03/05/2026
Last week one of the Murdoch papers had a go at Scottish salmon. At first, I thought it was another sweaty sock hit piece - but turns out it was absolutely spot on.
Pictures of diseased fish with red eyes and rotting flesh swimming in nets in our lochs. Comments from industry lackeys trying to brush it under the carpet - “nothing to see here guv!”
But crofters and locals living near these farms have a different story to tell. Having worked on a few aquaculture projects over the years, I’ve witnessed it first-hand too.
And once you’ve seen it, it’s hard to unsee - yet this sordid tale didn’t start yesterday. The grip on our salmon was seized centuries ago and we’ve been living with the consequences ever since.
Before David I of Scotland introduced feudal rule, land wasn’t owned in the way we understand it today. It was held through kinship - tuaths and clans - communities bound to the land and water around them.
Rivers weren’t restricted or off limits. If you lived by them, you fished them. Salmon fed families, sustained local populations, and moved with the rhythms of the seasons rather than demands of distant markets.
Then David came back from exile down south and rewrote the rules. He invited in outside power - Benedictine monks, Norman families like de Brus (ancestors of Robert the Bruce), and the infamous Knights Templar.
In return for loyalty and military muscle, they were handed land that had belonged to clans for generations.
With that land came the rivers… and with the rivers came the salmon.
What had been a shared food source was soon fenced off and exclusive rights enforced. Locals were marginalised and catching salmon became a crime. Clan land, clan rivers, and clan food handed to powerful outsiders with the stroke of a pen.
This wasn’t stewardship. It was extraction. Taken from local people and sold to wealthy elites across Europe.
They built weirs across rivers to trap salmon in bulk and turned a living system into a commercial pipeline. But even then, they knew not to break it completely. Weirs had to be opened between Saturday and Monday to let salmon pass upstream and spawn. Not out of principle – to preserve profits.
Fast forward, and the pattern is all too familiar. The last independent Scottish salmon farmer was bought out in 2022. Today the industry is controlled by multinational corporations, institutional investors, and billionaire playboys.
Same grip. Different hands. With decisions made far from the communities most affected.
And the farmed fish we’re left eating today? Nothing like the wild salmon that once ran these rivers! Bred to grow fast and fat. Fed on processed fishmeal and vegetable oils. Packed into pens where disease spreads fast - sea lice, infections, chronic stress.
Those images in last week’s paper aren’t rare. It’s what happens when you push a system too far.
Even nutritionally, it’s a massive step down. Less omega-3. Less vitamin A & D. Less calcium and iron… but more contaminants!
At the same time, wild salmon stocks in Scotland are collapsing to the lowest levels ever recorded. We’re told it’s because of climate change… but that old chestnut doesn’t wash either.

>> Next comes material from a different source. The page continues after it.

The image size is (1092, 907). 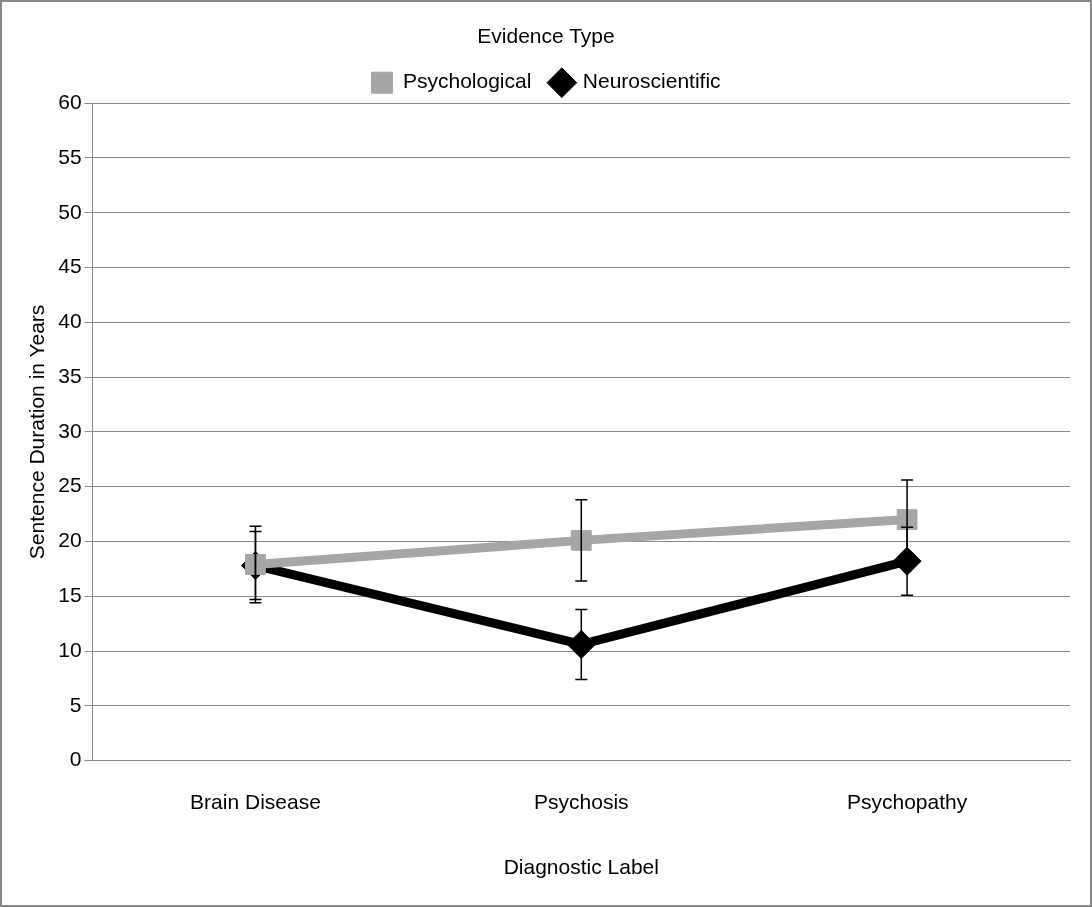 I want to click on x-tick-label: Brain Disease, so click(x=256, y=802).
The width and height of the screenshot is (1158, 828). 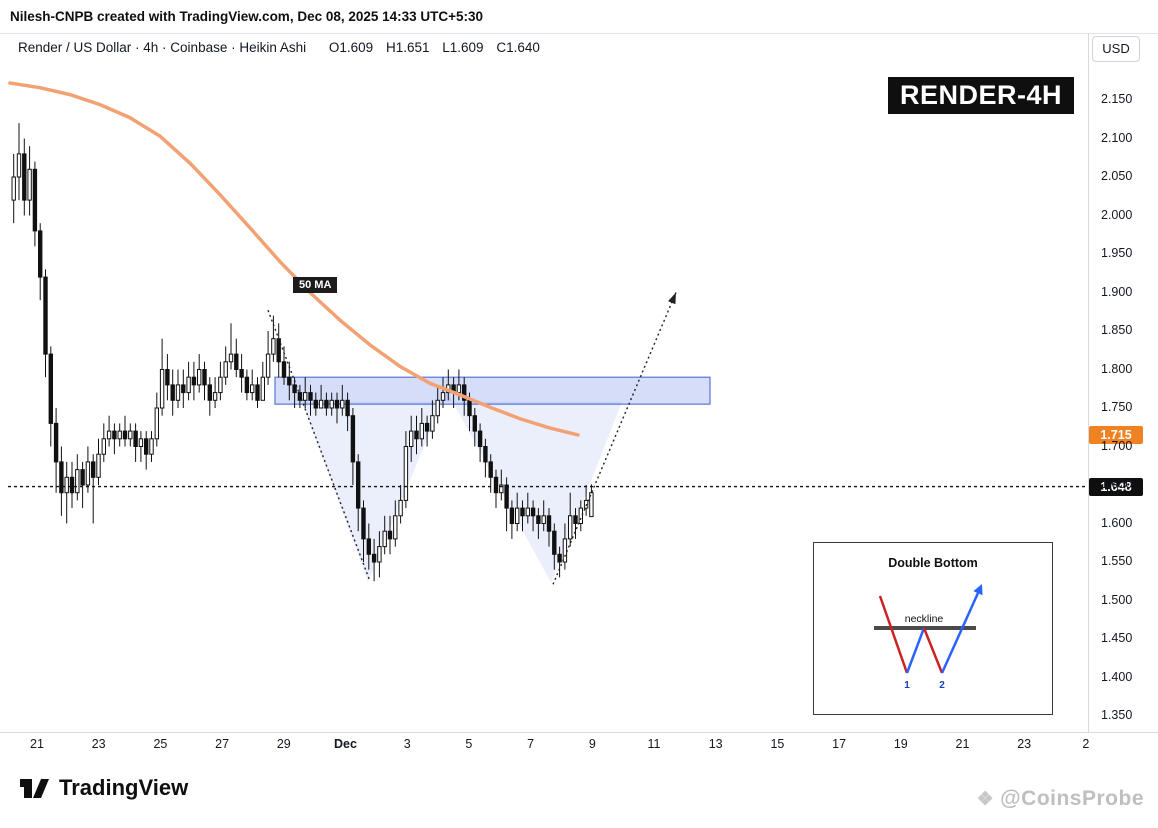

During the Medieval Warm Period – when temperatures were higher than today - populations across Europe skyrocketed. More mouths to feed meant more grain, and more grain meant more mills.
So, they industrialised their rivers and large vertical watermills were thrown up at scale - damming, diverting, and dredging waterways. In the process, they tore up gravel beds, choked migration routes, and hammered the very ecosystems salmon depend on.
Scotland took a different approach. Here, milling was a local affair. Smaller, horizontal mills - simple contraptions powered by fast-flowing burns - serviced families and tight-knit communities rather than sprawling populations.
Our ancestors didn’t need to dam entire rivers or rip up the riverbed to feed everyone. Waterways kept their shape, spawning grounds stayed intact, and salmon kept running as they always had.
So, blaming the collapse of Scottish salmon on global warming doesn’t stack up. It’s about interference. Control. Turning a natural system into a machine for profit.
For over a thousand years, Scottish salmon has been taken out of local hands. First by kings, monks, foreign nobles, and funny handshake military orders. Today it’s multinational corporations and global investors.
And the result is there in plain sight. Diseased fish in our lochs. Wild salmon disappearing from our rivers. So, is it time we paused for a rethink?
Let the lochs recover. Let wild stocks rebuild. And get our omega-3 from wild fish that actually lived as nature intended?
Because this isn’t just about the atrocities of industrially farmed salmon.
It’s about who (or what) controls our food.